# Big Batch -what to stir with?



## Amanda Lee (Aug 20, 2008)

I have been making 21lb batches and that is as deep as my Hampton Beach stick blender can go with my biggest SS pot. 

What can I use instead of a stick blender for stirring ...other than the old fashion spoon and elbow grease! :nooo

I know there is something about a drill but I don't know what. Or how slow or fast it needs to be. So if you would please share this info.
Thanks! AmandaLee


----------



## Kalne (Oct 25, 2007)

Vicki mentioned something about a commercial stick blender. Do you have any restaurant supply places you could check?


----------



## Guest (Mar 10, 2009)

I love my commercial stick blender and wouldn't be without it. I will never go back to the cheap ones again. 

Sara


----------



## Madfarmer (Nov 18, 2008)

Be forewarned, this can be very messy! In the tools section at HD you can find an attachment for a drill motor that painters & drywall contractors use to stir paint or sheetrock mud in 5-gal buckets. Vicki said she tried it & it splatters everywhere. It might work if you're very careful to keep the tip well submerged while its running. I lookded at the commercial stick blenders at Acemart Restuarant Supply & they start at over $80.00. This thing shouldn't cost nearly that.

Tom


----------



## Guest (Mar 10, 2009)

Ace Mart was overpriced in my opinion. I purchased my stick blender for under $50 elsewhere. 

Sara


----------



## NubianSoaps.com (Oct 26, 2007)

Tom right next to acemart is the used resturant supply place, he assures me he can get me my racks I want for about $5 each, new just under $20. He is supposed to call me when he has 20. I know I haven't had my emulsion blender that long but mine was $65...surely they aren't up to $80 already?

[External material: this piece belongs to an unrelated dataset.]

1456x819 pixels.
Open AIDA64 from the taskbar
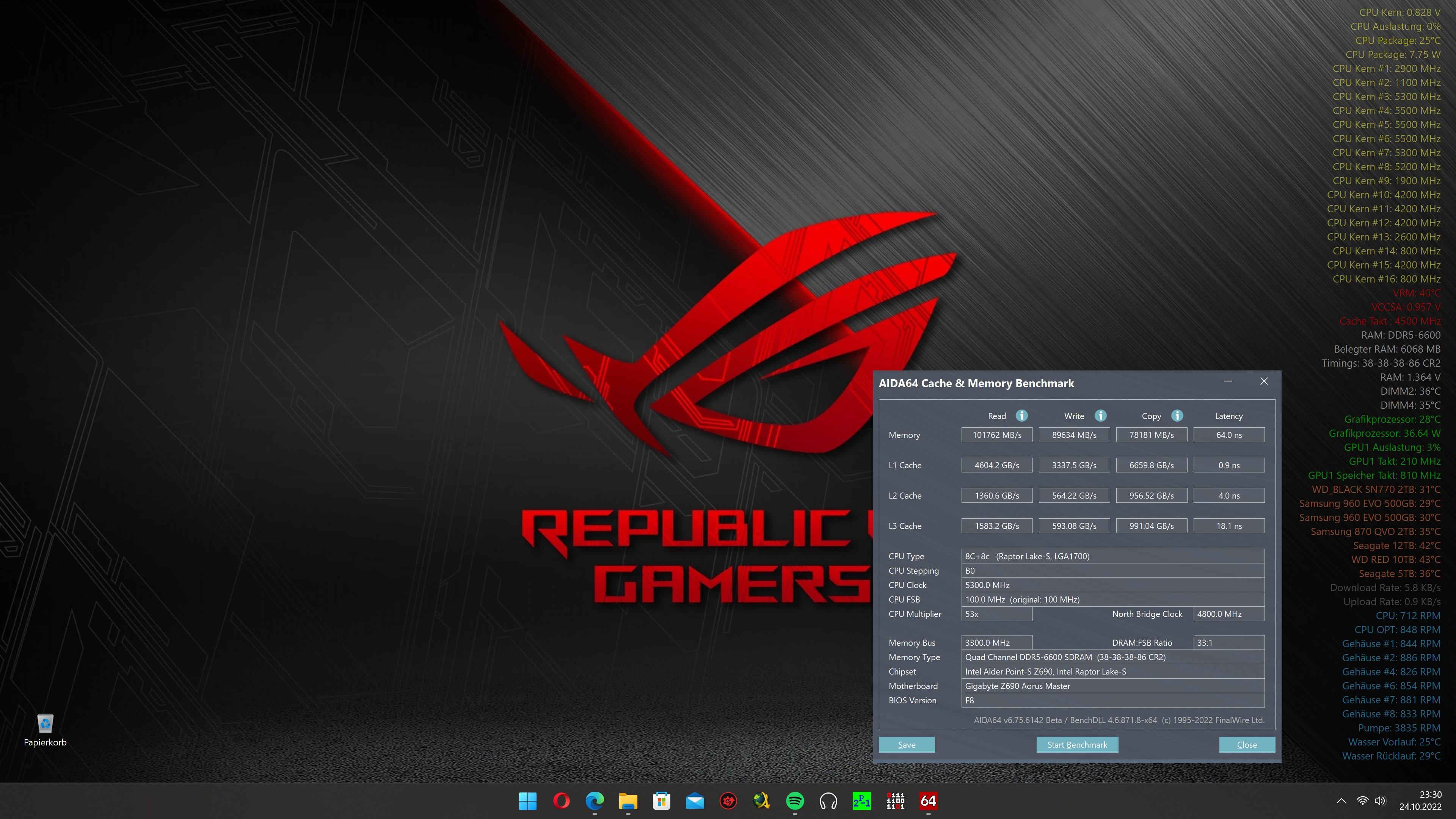(928, 800)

Husband found a place online that auctions off things from Texas A&M including dairy sinks and resturant stuff, everything you can think of, even 10 microscopes were on it last week...hunt for it, I was sworn to screacy until he gets his butchering room done in stainless. Right now a triple sink with two drain boards is only going for $350. After he purchases the rest of what he wants I will tell you about it. Vicki


----------



## Amanda Lee (Aug 20, 2008)

Vickie, what about a mud/drywall mixer as Tom mentioned? What was your experience with that?

I did do a search on this and came up nothing helpful.

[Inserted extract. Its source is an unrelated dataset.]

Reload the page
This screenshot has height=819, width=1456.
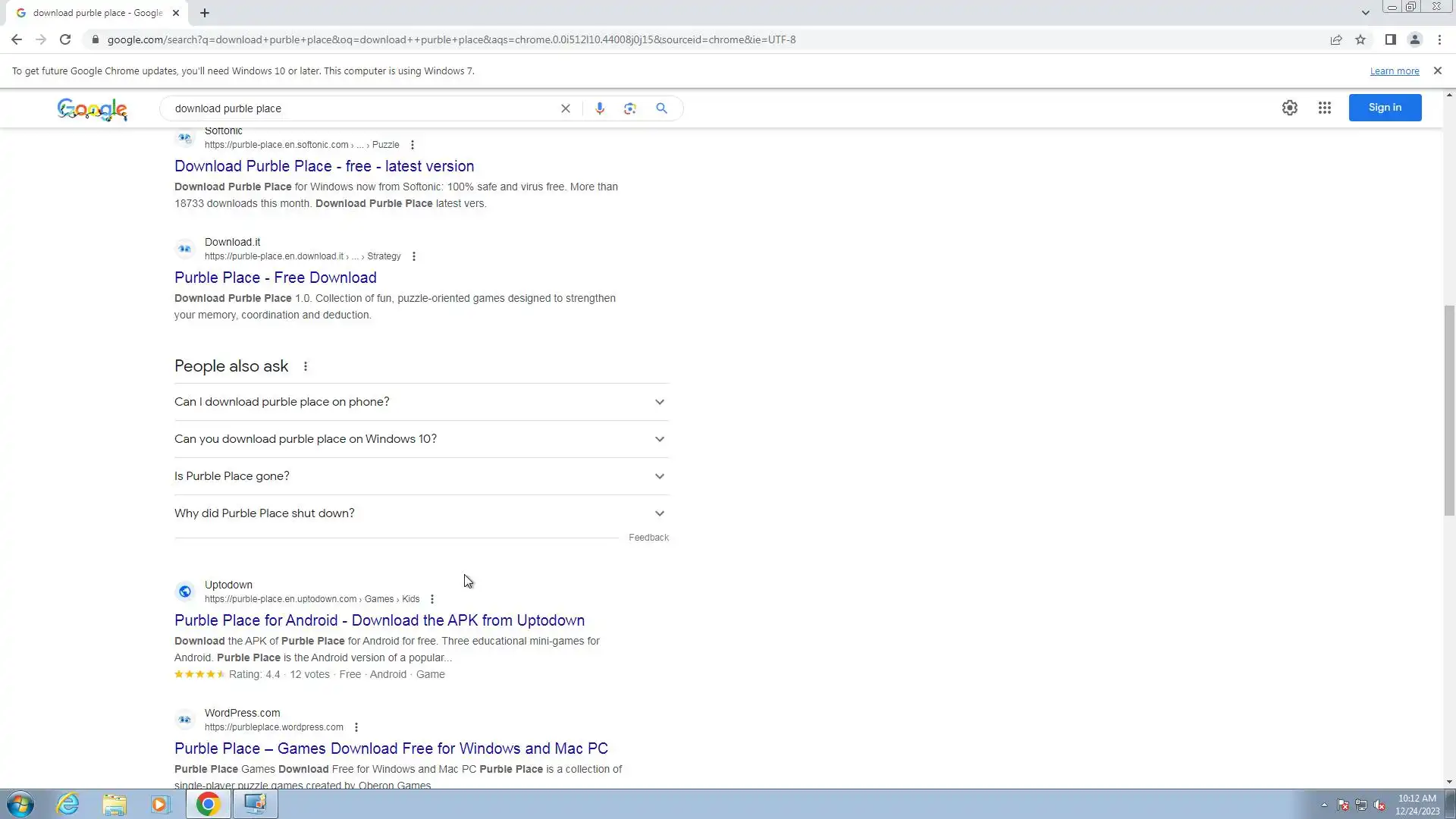click(65, 39)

I will check online for used restaurant equipment for big immersion blenders
Thanks!


----------



## tmfinley (Feb 21, 2008)

To mix 5 gallons of paint my dad uses a metal clothes hanger and a drill. He doubles the hook part over to fit in the drill and kind of stretches the rest of the hanger out. If this doesn't make sense tell me and I'll try to explain better. I think this would work good and it is cheap!

Tiffany


----------



## Sondra (Oct 25, 2007)

that clothes hanger won't work in a big batch of soap it is not sturdy enough for soap I don't think


----------



## Madfarmer (Nov 18, 2008)

The blenders I looked at were "Restuarant" grade--a little bigger than the Hamilton Beach & Braun home units. I was at the Acemart down here on the Gulf Freeway. Haven't been to the one on the north side. Now I gotta find someplace to get my mixer fixed. Stripped a gear kneading bread dough 

Tom


----------



## NubianSoaps.com (Oct 26, 2007)

Well first the drill was heavy, it was hard with my freakishly small hands to hold it. I really never noticed this before even though I use it frequently in the barn. But actually holding this thing and it's not as if you can rest it on the bottom of the bucket, had my hand acheing.

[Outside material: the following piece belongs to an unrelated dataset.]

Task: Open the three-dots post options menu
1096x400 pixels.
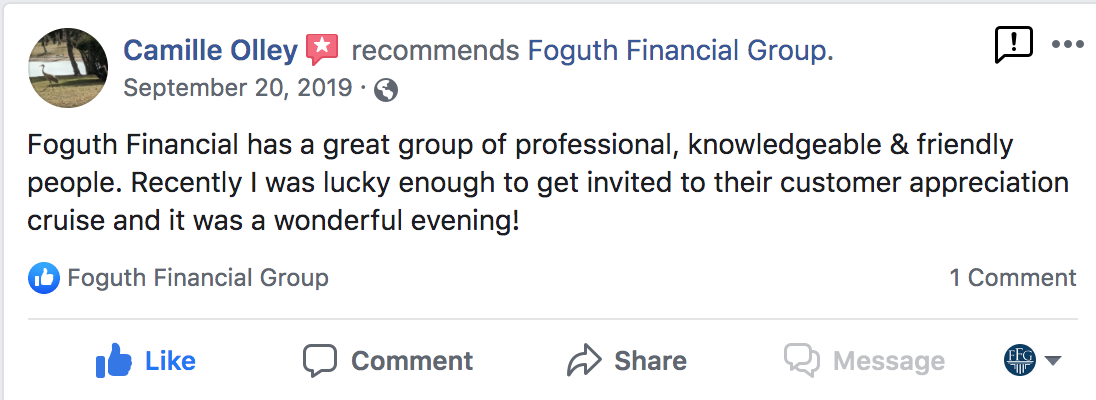Action: coord(1068,45)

It also whips really really fast and if your soap isn't up to the top of the paddle, it whips more and more air into it. And it's splashy. I did two batches this way and no way. 

Alot of gals are soaping with thier husbands, and I could see my husband figureing out a way of attaching the drill like a big mixer. But with a hand held drill it was not as if you could turn it on low, it goes as fast as you push the button which is really tireing not to just press it all the way in.

I mostly felt out of control, and really out of touch with how the soap was proceeding. Hated it...could you tell 

Tom, yes that is my Ace Mart, just down one more exit south is the used resturant supply guy I am working with. If I find a cheapo one I will pick it up for you, you dont' want to be using a mixer either. The more air you whip into your soap, the more your recipe will NOT fit into your mold. And it can colapse as it gels and leave you with ugly cavities and tiny holes like you have moths. Vicki


----------



## Madfarmer (Nov 18, 2008)

Sorry, Vicki! Mixed my topics! :/ I broke the mixer on bread dough. Was kinda like loosing an old friend--I didn't think you could hurt a Kitchenaid.

Tom


----------